Anesthesiologist oversight, from preoperative evaluation to training
The toolkit includes approaches, solutions, and resources for ASA members. A complementary white paper also is available to share with your system’s leaders. It specifies the NORA oversight that anesthesiologists can and should provide, focusing on three areas:
- Optimizing preoperative evaluation, scheduling, and staffing. Just as in the OR, NORA patients should have a preoperative assessment, which has multiple benefits. The information helps in evaluating the resources needed for anesthesia services – including whether an anesthesiologist is required or if another health care professional can safely provide sedation – based on the patient’s health and procedure risk. It also reduces the risk of costly same-day cancellations or complications by identifying patients who require interventions before proceeding with surgery.

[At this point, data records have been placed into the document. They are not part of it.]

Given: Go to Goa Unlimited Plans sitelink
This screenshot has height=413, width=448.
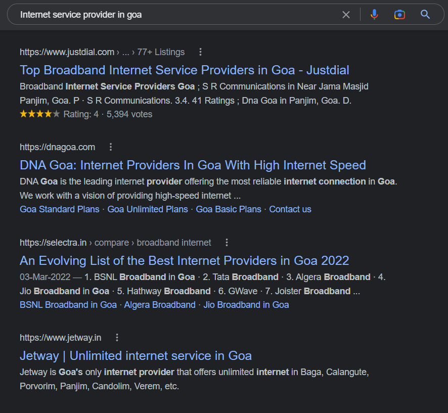Looking at the screenshot, I should (x=148, y=209).
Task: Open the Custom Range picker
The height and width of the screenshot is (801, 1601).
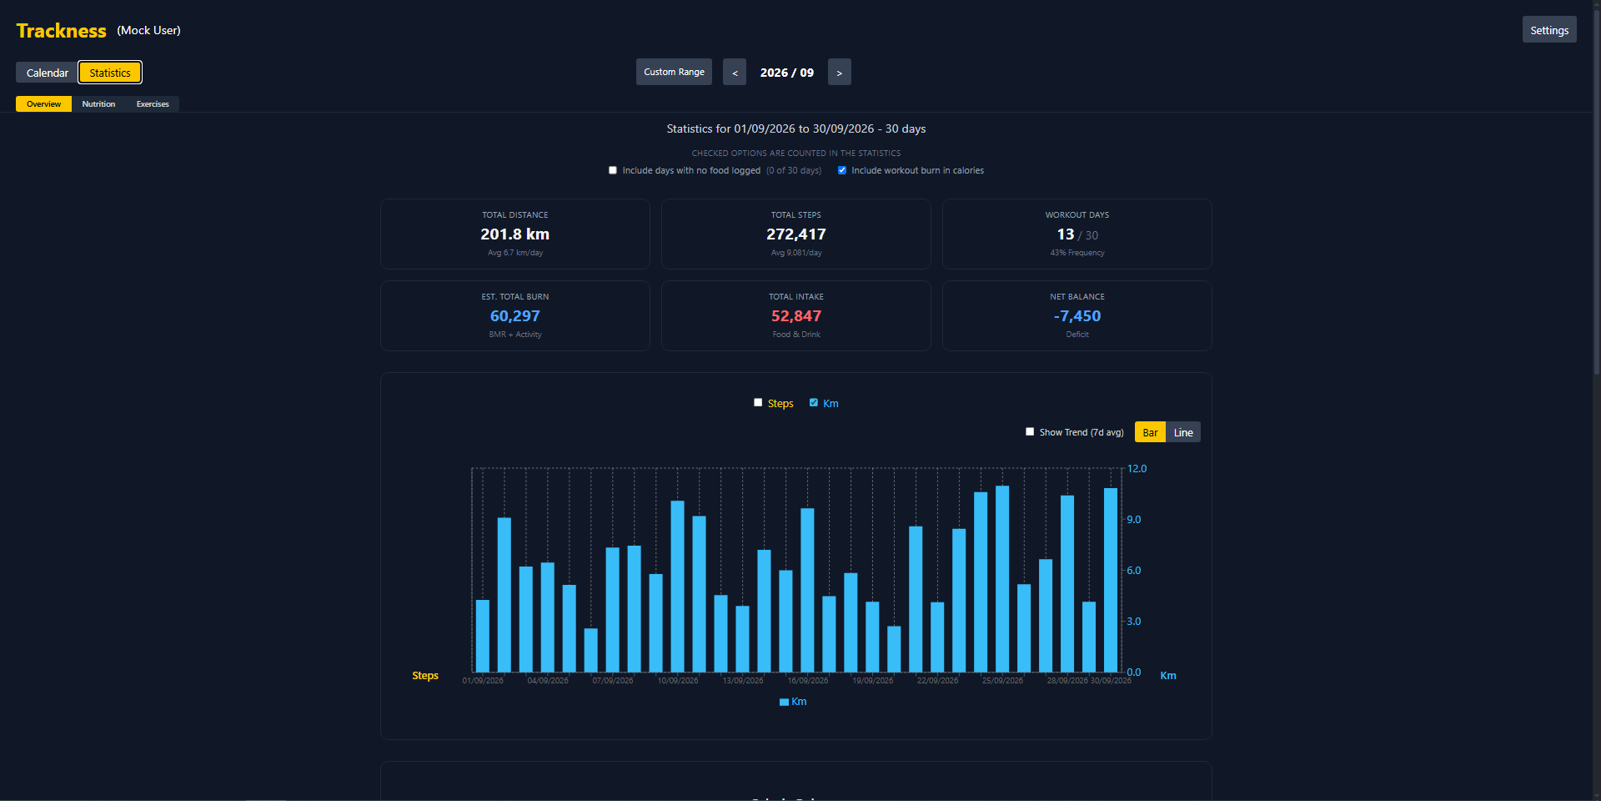Action: pyautogui.click(x=674, y=72)
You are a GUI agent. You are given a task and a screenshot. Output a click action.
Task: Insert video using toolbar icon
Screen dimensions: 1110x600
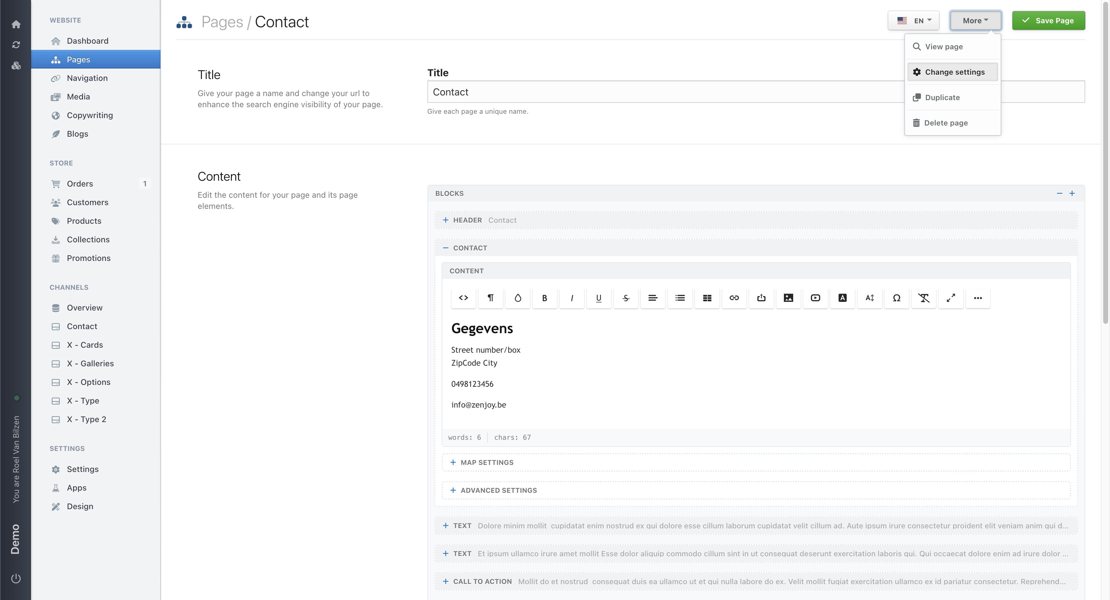(815, 298)
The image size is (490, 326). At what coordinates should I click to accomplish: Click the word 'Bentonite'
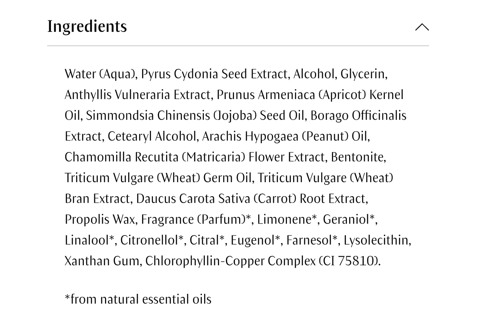coord(358,157)
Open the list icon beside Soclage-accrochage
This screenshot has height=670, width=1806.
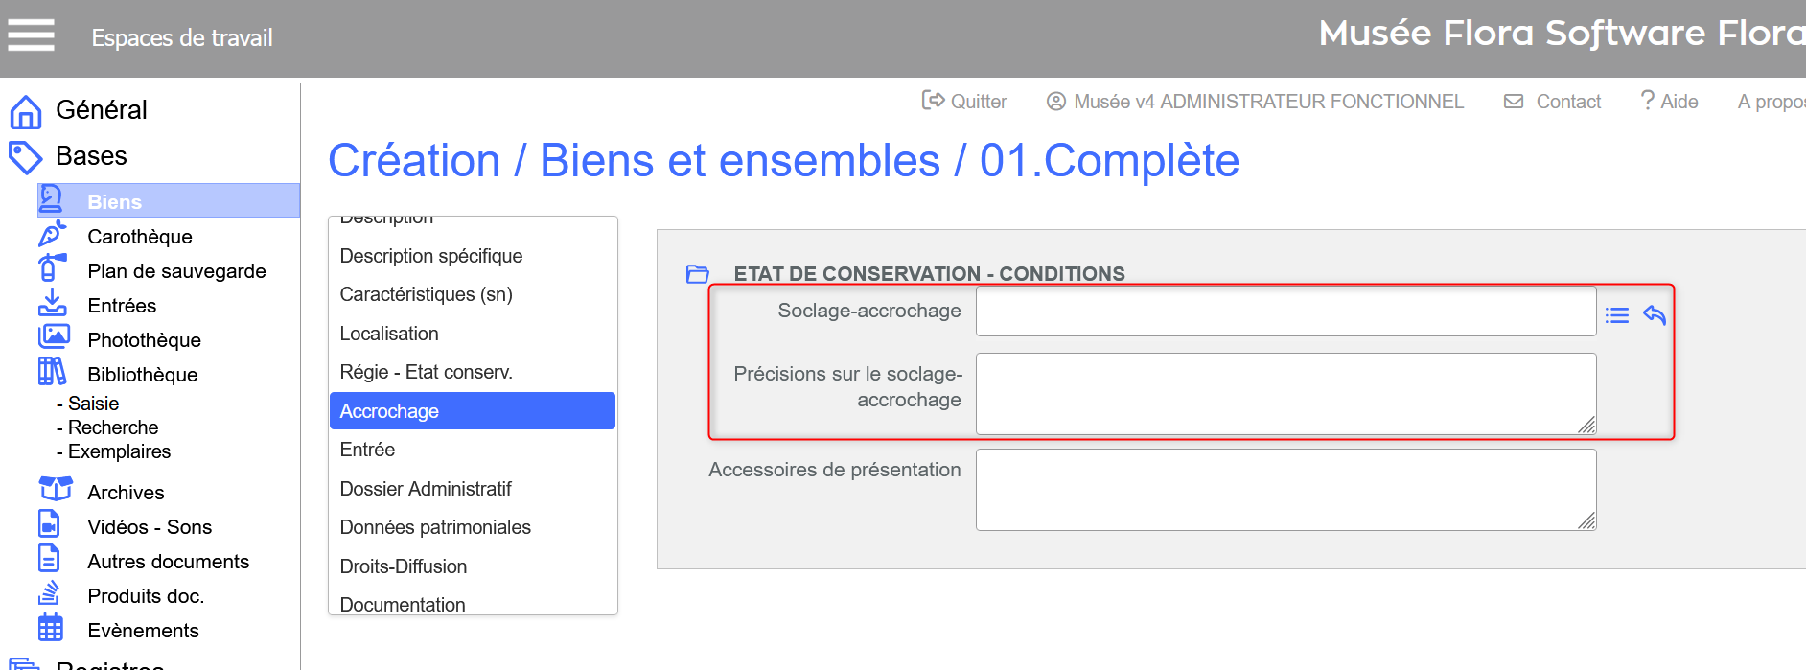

- Improving procedural throughput. NORA rules and culture should be equivalent to those of the OR, including measuring first-case on-time starts and tracking them in dashboards along with other metrics such as delays, cancellations, and utilization of anesthesia minutes. All team members should be accountable for the findings and work together to develop solutions. Scheduling should be centralized for all NORA procedures system-wide, and the information should be included in the electronic health record (EHR) so the schedule can be viewed in real-time. Surgical block time overutilization and underutilization should be minimized and optimized with anesthesia block time.
- Streamlining communications and providing training and guidelines. EHRs and health information exchanges can improve communication between anesthesiologists, surgeons, and proceduralists. Anesthesiologists should develop guidelines and specialized training for proceduralists and nurses so they can safely provide sedation services when appropriate and know when it’s important to consult an anesthesiologist before proceeding.
For more detailed information on baseline recommendations for NORA, review ASA’s Statement on Nonoperating Room Anesthesia Services (asamonitor.pub/3UFSqg9). It focuses on facility design and equipment, environment of care, staffing and schedule optimization, quality and safety, regulatory issues, supporting technology and IT systems (including the electronic medical record, finance, and budget), and materials management and sterile processing.